Dear Reader,
There’s a quiet moment when we stop recognising ourselves. It doesn’t arrive with a bang, but like a compass losing a degree a day: at first, you don’t notice, then you’re miles off course.
It’s the Monday you accept one meeting too many, the Tuesday you skip your small morning ritual “just for today”, the Wednesday you respond to everything except yourself, the Thursday you take one more chocolate bar. In a week, the actions that defined you — the screws holding the boat together — have loosened a quarter turn.

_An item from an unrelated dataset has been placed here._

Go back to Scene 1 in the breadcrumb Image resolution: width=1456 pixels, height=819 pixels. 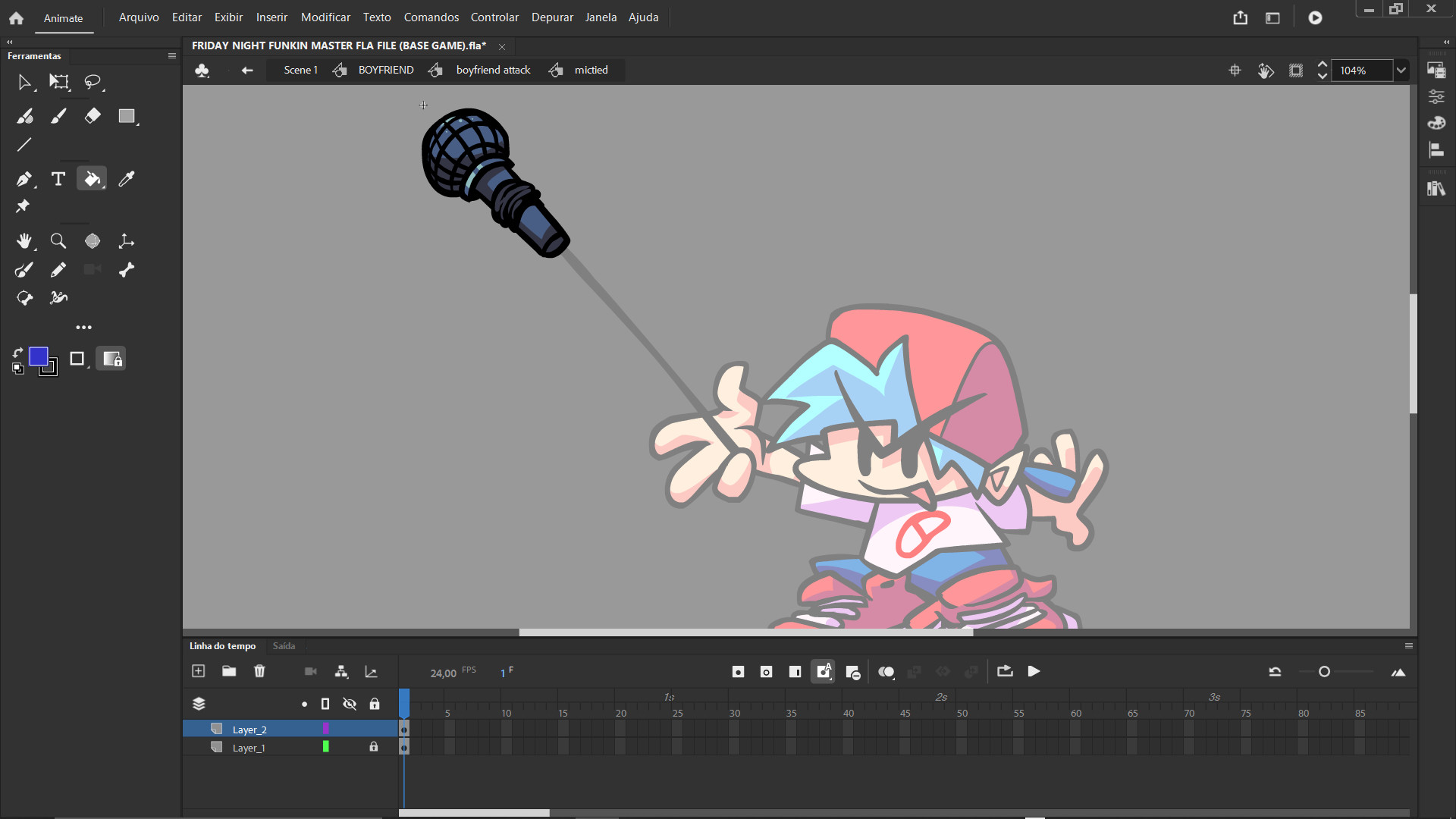pyautogui.click(x=300, y=69)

The gradual loss of what makes us “us” isn’t an unsubstantial detail: it’s a direct assault on identity. Our sense of self is the autopilot, the short phrase that whispers at crossroads: “I’m a person who does/doesn’t do X.” It’s the filter that keeps out the noise and keeps you on track.
Lose it, and you no longer ponder and decide: you react. Instead of listening to your inner compass, you align with what seems “appropriate” to others, to the social norms, or the moment. This alignment breeds a string of micro-errors — nothing dramatic, but drip by drip they stain and corrode. Without other anchors, those repeated failures will stitch you into a new identity: “I’m the one who procrastinates”, “I’m the one who never finishes”—a tight-fitting suit you quickly get used to.
Here, the vicious cycle must be broken. It needs a shock — not a shout, but the right jolt. Think of it as a “course-defibrillator”: small, sharp, reversible. Something to halt inertia and hand you back the needle. An example? A “Reset-30”: 30 protected minutes (phone in a drawer, door ajar, mechanical timer) to restore your core ritual. Once the time’s up, you return to the world, but with your own voice audible again.
Then there are identity-phrases. Simple, actionable, verifiable. Three will do:
- “I’m a person who opens my notebook before my email.”
- “I’m a person who doesn’t decide in a rush: three breaths, then choose.”
- “I’m a person who switches off notifications at 9 p.m.”
They’re not slogans; they’re gears. If a phrase stays vague, make it concrete: “at 9 p.m.” is different from “in the evening”. “Three breaths” is distinct from “calmly”. The brain loves clarity and closure, not wishes.
Without space, though, the needle won’t move. The Romans called it otium: unoccupied time that aligns you. Seneca defended it because it makes the mind capable of itself. It isn’t “doing nothing”, it’s “making space” to become legible to yourself again. Where to find it? In the walk without headphones, the quarter-hour after lunch with a blank page, the cold shower that resets the nervous system better than many apps.
Want a concrete example of reversal? Those who answer messages late into the night often think they’re “responsible”. They feed the story “I’m always available” and lose the script “I’m the one who protects my energy for tomorrow”. Seven days with the 9 p.m. switch can change the narrative: the messages are still there, but you’re back in charge — not the other way round.
Don’t wait for “the right time” to return. The right time begins when you pick up the needle and set it to North. As in a Caravaggio painting, a single well-aimed shaft of light can redraw the whole scene: the subject was already you — you just needed to switch the source back on.
Like a shock to the system
I feel good, well alright
Like a shock to the system
Say yeah, ain’t it irie
Billy Idol – Shock To The System (album: Cyberpunk)
I took notes for this post when I needed a much bigger shock to my system; the reset I was looking for was of a different order of magnitude. I was able to get the one I needed. Still, unfortunately, I did not come up with a simple repeatable process. Let’s hope that I no longer need something like that again.
Until next time, keep an eye on your compass.
P.s.: This song has an interesting backstory, I suggest that you go check it out.